Photo credit: Máté Petrány/Road&Track
Photo credit: Máté Petrány/Road&Track

From Road & Track

Ever wondered what qualifies as a huge challenge for a pioneering genius like Christian von Koenigsegg? For starters, a lot of people want to buy his labor intensive, hand-built products. That's challenging because while Regeras might be able to do a burnout at 160 miles per hour, it's still a bummer to pay millions of dollars for a car you can only drive five years from now.

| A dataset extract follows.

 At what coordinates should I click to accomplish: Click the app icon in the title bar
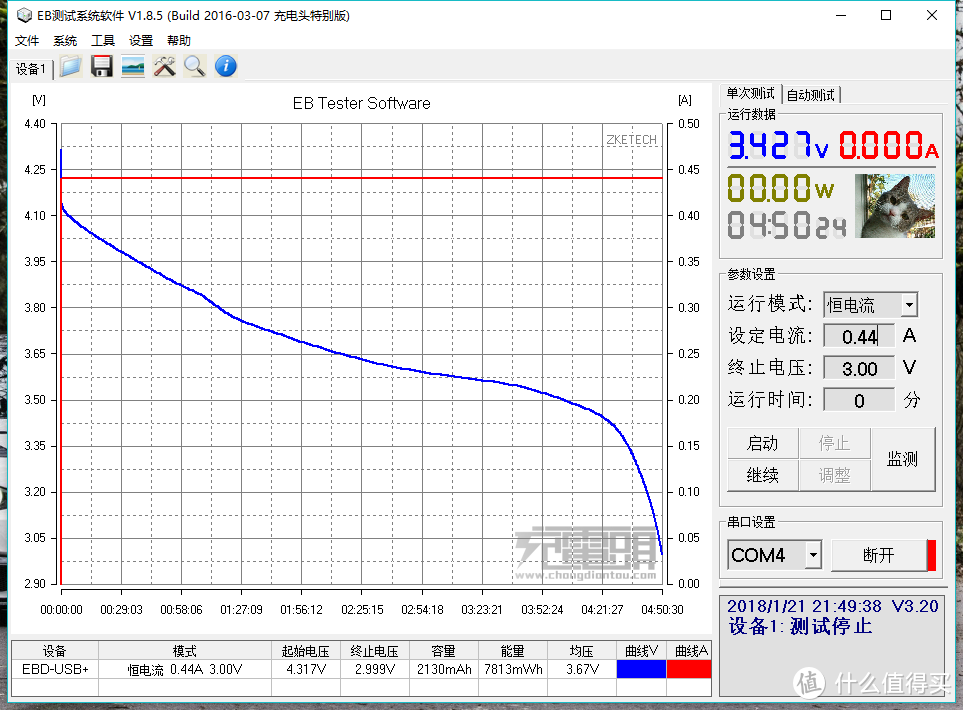click(x=21, y=16)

Photo credit: Máté Petrány/Road&Track
Photo credit: Máté Petrány/Road&Track

Koenigsegg is more than aware of the problem, and told R&T this at the Geneva Motor Show:

We have a four-year waiting list, and we want to make that shorter, because it's getting tougher and tougher to sell cars with deliveries four or five years later. What does the world look like in four-five years, right? It's really getting the order stock out a little bit faster, that's the main focus, so we can get down to maybe 2-2.5 years, because there are so many customers who want to order more cars! Some of them are even ordering them now (at the show) despite the 4-5 year waiting list, but we have many many more that'd come after seeing let's say a 2-2.5 year list. That's the biggest challenge.We aim this year to be at the rate of 25 cars per year. Whether that happens, it's difficult to say exactly because we're ramping up in so many areas. I hope by the end of the year after, we're at 30, at least. Then, we need to set up new buildings and things like that. So this year - including the Agera RS as we're still building them - between 16-20 cars.

Photo credit: Máté Petrány/Road&Track
Photo credit: Máté Petrány/Road&Track

Needless to say, Koenigsegg keeps himself busy on multiple fronts. While his company will supply Spyker with around a hundred bespoke V8s, the Freevalve camless-engine technology is also heading towards series production in various applications. Yet if there's enough capacity left in them, the Swedish team also wants to go back to the Nürburgring for a record run this year with a rebuilt One:1.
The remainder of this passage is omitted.